US 11,928,875 B2
Layout-aware, scalable recognition system
Yan Wang, Mercer Island, WA (US); Ye Wu, Bothell, WA (US); and Arun Sacheti, Sammamish, WA (US)
Assigned to MICROSOFT TECHNOLOGY LICENSING, LLC, Redmond, WA (US)
Filed by Microsoft Technology Licensing, LLC, Redmond, WA (US)
Filed on Mar. 8, 2019, as Appl. No. 16/297,388.

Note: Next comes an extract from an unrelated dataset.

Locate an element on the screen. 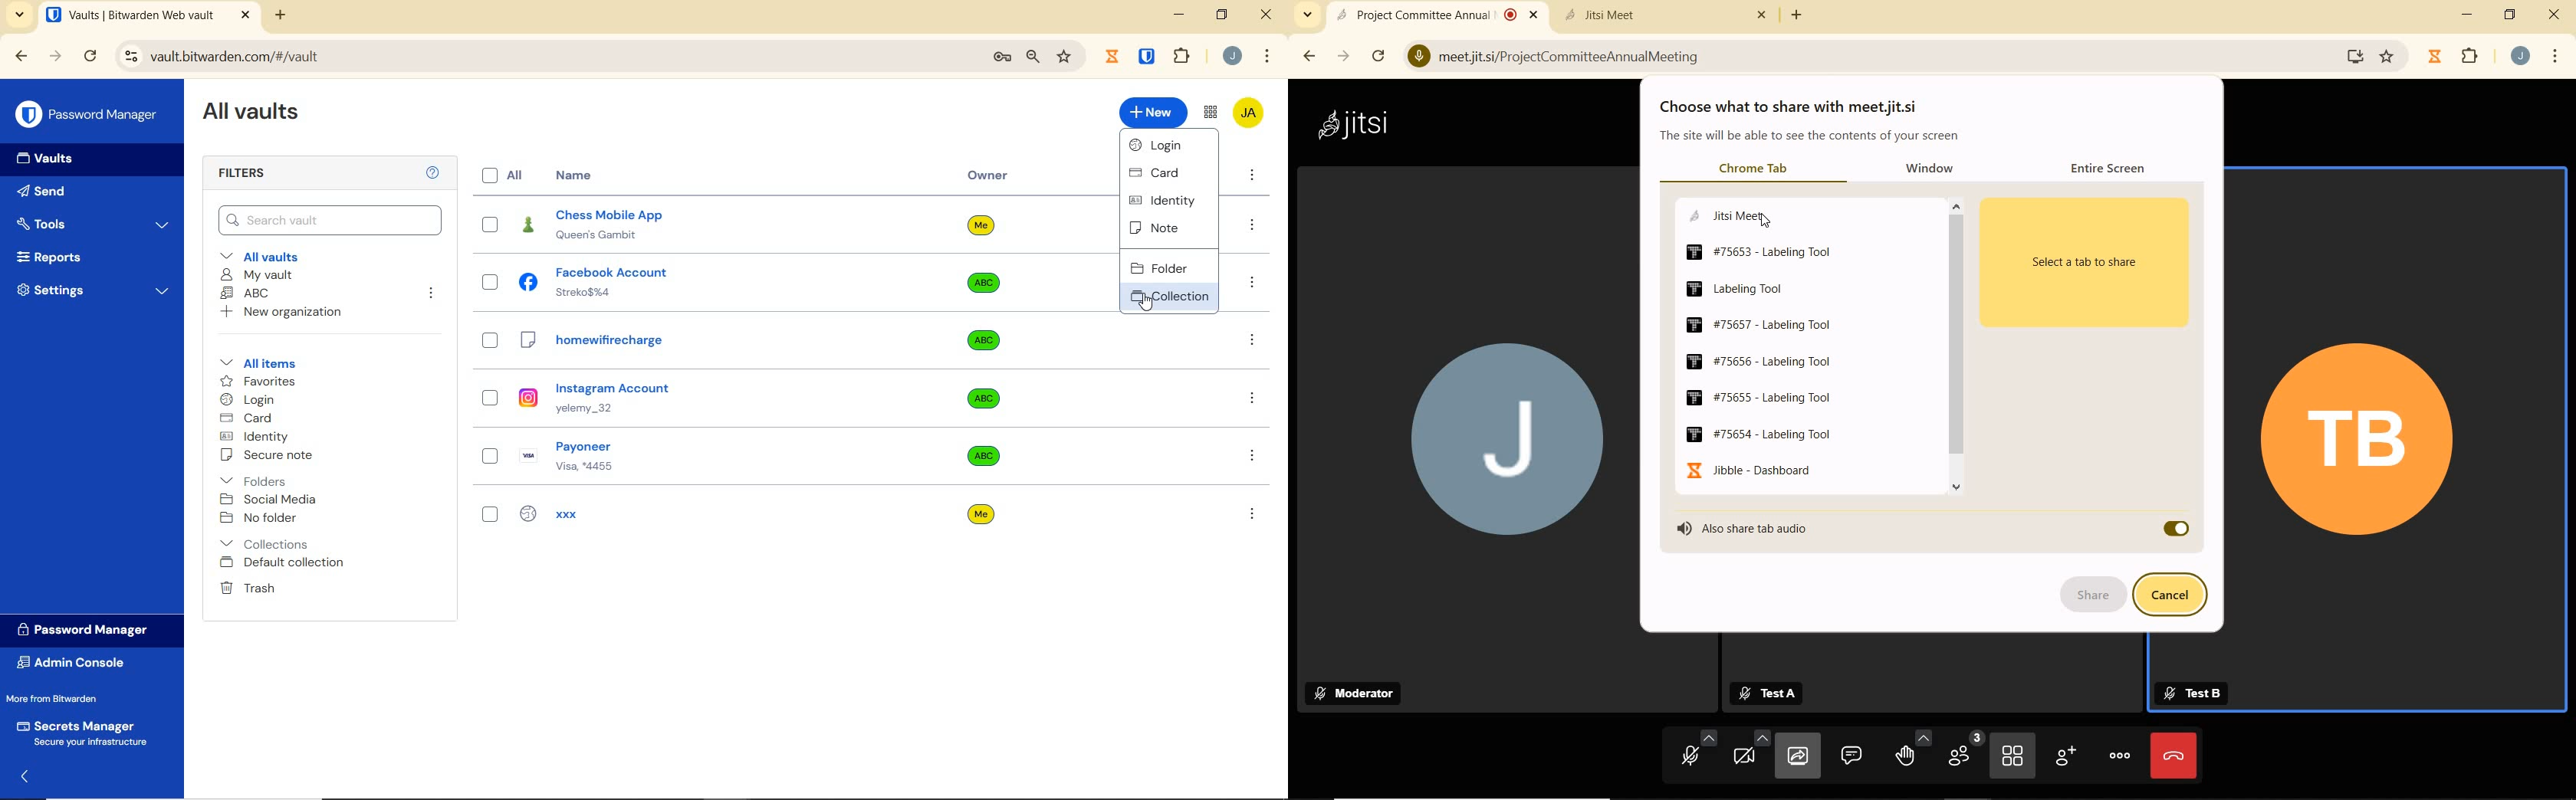 The image size is (2576, 812). MINIMIZE is located at coordinates (2469, 15).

Prior Publication US 2020/0285878 A1, Sep. 10, 2020
Int. Cl. G06F 16/387 (2019.01); G06F 16/31 (2019.01); G06F 16/35 (2019.01); G06F 18/2411 (2023.01); G06N 20/10 (2019.01); G06V 10/70 (2022.01); G06V 10/75 (2022.01); G06V 10/80 (2022.01); G06V 20/62 (2022.01); G06V 30/144 (2022.01); G06V 30/148 (2022.01); G06V 30/18 (2022.01); G06V 30/19 (2022.01); G06V 30/413 (2022.01); G06V 30/414 (2022.01); G06V 30/10 (2022.01)

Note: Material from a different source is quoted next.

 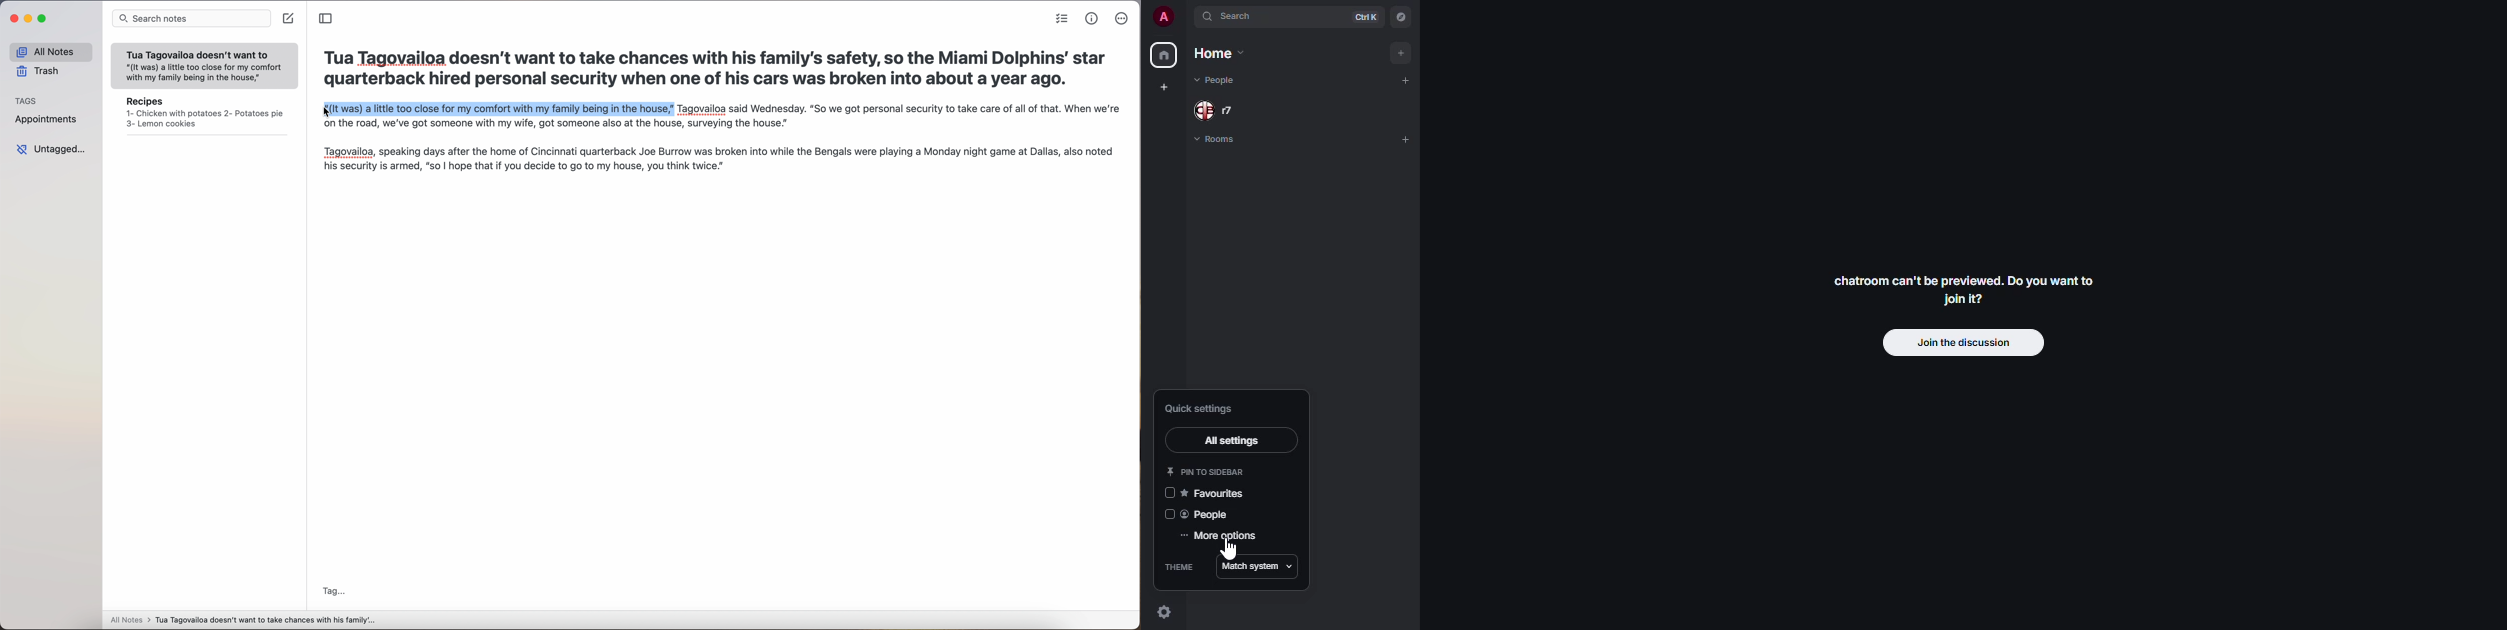 What do you see at coordinates (1163, 54) in the screenshot?
I see `home` at bounding box center [1163, 54].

CPC G06V 30/18171 (2022.01) [G06F 16/313 (2019.01); G06F 16/35 (2019.01); G06F 16/387 (2019.01); G06F 18/2411 (2023.01); G06N 20/10 (2019.01); G06V 10/70 (2022.01); G06V 10/75 (2022.01); G06V 10/806 (2022.01); G06V 20/62 (2022.01); G06V 30/144 (2022.01); G06V 30/153 (2022.01); G06V 30/158 (2022.01); G06V 30/1916 (2022.01); G06V 30/19173 (2022.01); G06V 30/413 (2022.01); G06V 30/414 (2022.01); G06V 30/10 (2022.01)] 20 Claims
OG exemplary drawing
 
1. A method for visual recognition, comprising:
receiving an output of an optical character recognition process comprising a recognized block, the recognized block comprising a set of positional properties and recognized text;
creating a block weight from the set of positional properties for the recognized block;
creating a set of block tri-character grams for the recognized block based on the recognized text for the recognized block;
creating a block tri-character gram feature vector based on the set of block tri-character grams;
creating a block feature vector for the recognized block from the block weight and the block tri-character gram feature vector for the recognized block;
creating a feature vector based on the block feature vector;
retrieving a set of results from an index, wherein the index includes entries for documents, and further wherein the set of results is retrieved based on the feature vector; and
submitting the feature vector to a trained machine classifier,
wherein retrieving the set of results from the index based on the feature vector occurs responsive to the trained machine classifier classifying the feature vector into a designated category.